O vislumbre tem desde criança. As cores, as músicas, os brilhos, a energia e os foliões descendo a avenida ficam na lembrança: seja pelas imagens da TV, quando não podia frequentar o bloco, seja pessoalmente, vivendo cada momento de perto.
Começou a trabalhar nas Muriçocas como ajudante, mas fazendo de tudo um pouco. Ajeitava estandarte, mandava recado, entregava água. Lá pelos 14 anos, assumiu a tarefa de produção. “Foi a primeira vez que me deram uma tarefa mais séria. Precisava tomar conta dos camarins dos trios elétricos e dos camarotes. O bom disso é que você tinha acesso aos trios, você via os artistas, via a banda”, conta. Assim, viu de perto, ainda na adolescência, artistas como Luiz Caldas, Alceu Valença, Carlinhos Brown, Lucy Alves, entre tantos outros.
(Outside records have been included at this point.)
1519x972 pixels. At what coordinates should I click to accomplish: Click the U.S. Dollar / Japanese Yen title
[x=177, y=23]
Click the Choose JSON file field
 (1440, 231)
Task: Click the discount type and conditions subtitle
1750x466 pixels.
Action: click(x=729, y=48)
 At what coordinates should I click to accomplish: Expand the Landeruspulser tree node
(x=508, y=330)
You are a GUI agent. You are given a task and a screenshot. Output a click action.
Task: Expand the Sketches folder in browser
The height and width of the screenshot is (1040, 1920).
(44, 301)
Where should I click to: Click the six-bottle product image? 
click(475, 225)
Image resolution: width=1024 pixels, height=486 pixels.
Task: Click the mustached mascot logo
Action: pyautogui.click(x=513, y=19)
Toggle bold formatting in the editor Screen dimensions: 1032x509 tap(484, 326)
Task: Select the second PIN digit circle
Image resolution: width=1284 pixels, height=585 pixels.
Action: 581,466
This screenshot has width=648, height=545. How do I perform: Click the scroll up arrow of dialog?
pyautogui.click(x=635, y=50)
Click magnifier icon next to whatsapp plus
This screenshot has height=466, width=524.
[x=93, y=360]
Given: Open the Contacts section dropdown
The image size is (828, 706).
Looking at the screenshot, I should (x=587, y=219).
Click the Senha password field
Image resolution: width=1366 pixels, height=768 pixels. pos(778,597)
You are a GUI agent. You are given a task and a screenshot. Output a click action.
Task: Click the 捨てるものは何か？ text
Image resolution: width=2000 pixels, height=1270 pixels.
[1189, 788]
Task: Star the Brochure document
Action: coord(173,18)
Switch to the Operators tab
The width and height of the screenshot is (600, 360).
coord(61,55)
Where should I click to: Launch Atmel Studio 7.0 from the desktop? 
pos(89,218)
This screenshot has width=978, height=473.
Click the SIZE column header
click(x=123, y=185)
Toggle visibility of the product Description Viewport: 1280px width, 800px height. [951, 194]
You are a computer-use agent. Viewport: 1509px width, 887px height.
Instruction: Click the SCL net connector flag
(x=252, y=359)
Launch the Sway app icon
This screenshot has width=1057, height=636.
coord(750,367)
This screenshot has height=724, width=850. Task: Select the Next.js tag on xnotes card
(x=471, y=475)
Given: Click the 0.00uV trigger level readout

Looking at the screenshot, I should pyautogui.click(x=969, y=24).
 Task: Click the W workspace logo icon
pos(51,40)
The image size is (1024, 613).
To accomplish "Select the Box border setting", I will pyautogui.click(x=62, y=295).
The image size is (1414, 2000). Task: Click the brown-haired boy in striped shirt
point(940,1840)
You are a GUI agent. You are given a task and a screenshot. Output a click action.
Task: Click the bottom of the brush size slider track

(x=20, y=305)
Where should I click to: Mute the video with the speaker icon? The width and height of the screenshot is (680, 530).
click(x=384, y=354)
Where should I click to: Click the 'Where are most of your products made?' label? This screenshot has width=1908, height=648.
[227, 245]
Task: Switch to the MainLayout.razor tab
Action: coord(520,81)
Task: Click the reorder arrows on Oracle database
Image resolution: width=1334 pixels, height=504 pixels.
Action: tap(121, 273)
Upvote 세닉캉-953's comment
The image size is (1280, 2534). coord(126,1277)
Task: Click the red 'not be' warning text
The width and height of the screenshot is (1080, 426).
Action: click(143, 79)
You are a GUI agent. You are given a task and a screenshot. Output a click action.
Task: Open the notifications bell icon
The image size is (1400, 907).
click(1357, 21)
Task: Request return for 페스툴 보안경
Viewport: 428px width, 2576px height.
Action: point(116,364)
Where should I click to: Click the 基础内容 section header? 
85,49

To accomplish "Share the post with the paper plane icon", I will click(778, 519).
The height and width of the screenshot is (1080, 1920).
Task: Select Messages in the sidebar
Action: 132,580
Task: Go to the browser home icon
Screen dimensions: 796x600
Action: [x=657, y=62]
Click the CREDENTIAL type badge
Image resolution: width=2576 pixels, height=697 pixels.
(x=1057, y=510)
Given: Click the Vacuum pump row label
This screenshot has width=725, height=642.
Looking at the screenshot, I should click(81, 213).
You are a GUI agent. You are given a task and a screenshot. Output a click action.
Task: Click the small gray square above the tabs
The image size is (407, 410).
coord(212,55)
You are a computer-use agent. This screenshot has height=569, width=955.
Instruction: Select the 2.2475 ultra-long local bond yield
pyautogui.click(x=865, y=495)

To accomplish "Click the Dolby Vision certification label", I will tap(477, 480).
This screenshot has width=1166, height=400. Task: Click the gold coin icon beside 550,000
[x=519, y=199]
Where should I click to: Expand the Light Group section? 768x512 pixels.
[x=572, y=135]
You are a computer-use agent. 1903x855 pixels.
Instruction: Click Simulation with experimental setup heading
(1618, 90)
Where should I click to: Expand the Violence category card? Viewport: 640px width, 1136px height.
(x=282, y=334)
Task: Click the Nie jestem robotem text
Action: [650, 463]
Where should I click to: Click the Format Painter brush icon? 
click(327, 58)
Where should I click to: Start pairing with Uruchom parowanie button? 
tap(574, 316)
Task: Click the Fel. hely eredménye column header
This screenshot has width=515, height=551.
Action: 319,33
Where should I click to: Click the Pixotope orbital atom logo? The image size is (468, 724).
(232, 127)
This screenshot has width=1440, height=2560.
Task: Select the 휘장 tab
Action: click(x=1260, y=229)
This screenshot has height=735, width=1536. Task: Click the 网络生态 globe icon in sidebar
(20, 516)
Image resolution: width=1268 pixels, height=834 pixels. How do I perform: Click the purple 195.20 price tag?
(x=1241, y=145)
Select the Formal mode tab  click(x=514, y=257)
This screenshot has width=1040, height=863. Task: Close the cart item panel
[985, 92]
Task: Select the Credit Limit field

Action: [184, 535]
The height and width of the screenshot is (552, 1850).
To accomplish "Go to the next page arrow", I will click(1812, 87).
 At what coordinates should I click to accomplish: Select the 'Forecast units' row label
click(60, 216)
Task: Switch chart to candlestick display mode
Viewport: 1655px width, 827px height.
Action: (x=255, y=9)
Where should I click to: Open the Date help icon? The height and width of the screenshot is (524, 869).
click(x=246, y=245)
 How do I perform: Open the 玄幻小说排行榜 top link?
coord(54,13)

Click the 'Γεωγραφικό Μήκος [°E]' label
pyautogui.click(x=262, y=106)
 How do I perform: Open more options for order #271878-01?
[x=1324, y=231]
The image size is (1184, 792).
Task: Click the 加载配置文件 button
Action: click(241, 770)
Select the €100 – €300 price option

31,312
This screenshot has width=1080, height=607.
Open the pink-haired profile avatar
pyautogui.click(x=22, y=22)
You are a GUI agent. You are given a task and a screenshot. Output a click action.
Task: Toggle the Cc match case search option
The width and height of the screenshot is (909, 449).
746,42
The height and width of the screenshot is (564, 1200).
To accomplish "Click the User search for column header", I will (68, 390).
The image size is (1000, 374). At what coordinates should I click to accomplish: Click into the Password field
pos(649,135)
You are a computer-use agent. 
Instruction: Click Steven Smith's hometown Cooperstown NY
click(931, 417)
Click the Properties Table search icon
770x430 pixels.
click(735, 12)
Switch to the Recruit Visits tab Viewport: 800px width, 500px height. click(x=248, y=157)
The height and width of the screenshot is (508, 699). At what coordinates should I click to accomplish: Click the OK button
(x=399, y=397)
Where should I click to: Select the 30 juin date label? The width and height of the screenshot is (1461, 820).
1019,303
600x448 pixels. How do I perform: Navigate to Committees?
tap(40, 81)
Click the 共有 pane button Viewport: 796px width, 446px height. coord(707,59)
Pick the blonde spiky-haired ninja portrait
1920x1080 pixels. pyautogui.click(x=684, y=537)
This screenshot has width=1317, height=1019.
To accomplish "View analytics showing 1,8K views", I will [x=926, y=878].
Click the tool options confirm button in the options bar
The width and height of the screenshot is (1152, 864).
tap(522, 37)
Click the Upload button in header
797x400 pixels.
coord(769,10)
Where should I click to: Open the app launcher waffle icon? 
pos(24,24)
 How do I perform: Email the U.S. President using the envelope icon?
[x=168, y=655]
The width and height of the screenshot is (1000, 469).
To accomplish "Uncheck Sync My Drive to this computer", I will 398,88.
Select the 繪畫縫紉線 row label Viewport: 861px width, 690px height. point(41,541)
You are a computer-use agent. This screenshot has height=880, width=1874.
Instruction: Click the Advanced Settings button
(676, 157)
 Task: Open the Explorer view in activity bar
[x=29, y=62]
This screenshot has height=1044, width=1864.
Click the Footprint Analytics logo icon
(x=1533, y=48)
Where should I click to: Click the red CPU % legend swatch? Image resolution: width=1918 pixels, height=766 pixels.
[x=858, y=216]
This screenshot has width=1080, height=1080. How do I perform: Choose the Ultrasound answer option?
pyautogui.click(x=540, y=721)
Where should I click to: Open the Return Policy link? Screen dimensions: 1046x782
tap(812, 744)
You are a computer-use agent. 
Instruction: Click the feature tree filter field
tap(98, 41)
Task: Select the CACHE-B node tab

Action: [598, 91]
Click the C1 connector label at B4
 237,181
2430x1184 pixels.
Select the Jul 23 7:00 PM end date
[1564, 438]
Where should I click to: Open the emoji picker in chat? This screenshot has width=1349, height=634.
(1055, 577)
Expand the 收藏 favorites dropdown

Quando tinha cerca de 25 anos, assumiu participação na diretoria do bloco, tomando decisões importantes, participando de reuniões para a realização da festa e organizando o tradicional bloco de João Pessoa, junto com os companheiros que já seguiam na labuta há alguns anos. “É um movimento muito grande dentro de mim, me liga a um aspecto muito emotivo, afetivo, emocional, memória de infância”, desabafa Zé Neto.
Mas o primeiro ano sem As Muriçocas do Miramar não poderia trazer um outro sentimento a não ser o de estranheza. “A gente tem uma sensação estranha do mundo, sensação de incerteza, medo do que pode acontecer, medo de morrer, medo de perder entes queridos. É uma sensação tão forte que acontece no mundo inteiro, então não poderia ser diferente. A sensação que eu tenho é de saudade, de estar no ‘fuzuê’ da organização, de encontrar a equipe, de escolher as atrações”, declara.
O bloco não é apenas tradicional, ele representa um pouco da cultura, a história do carnaval em João Pessoa. “O bloco me deu a possibilidade de enxergar a arte e a cultura na cara. A gente tem a oportunidade de enxergar arte e cultura na cara pelo cinema, pela televisão, pelo teatro, mas com As Muriçocas eu descobri como se faz arte e cultura no Brasil, quais as ferramentas que se tem, quais os caminhos para fazer isso, e o bloco me deu isso. Eu tenho muito orgulho de participar de tudo isso. Representa o entendimento do social através da arte, através da cultura”, frisou Zé Neto.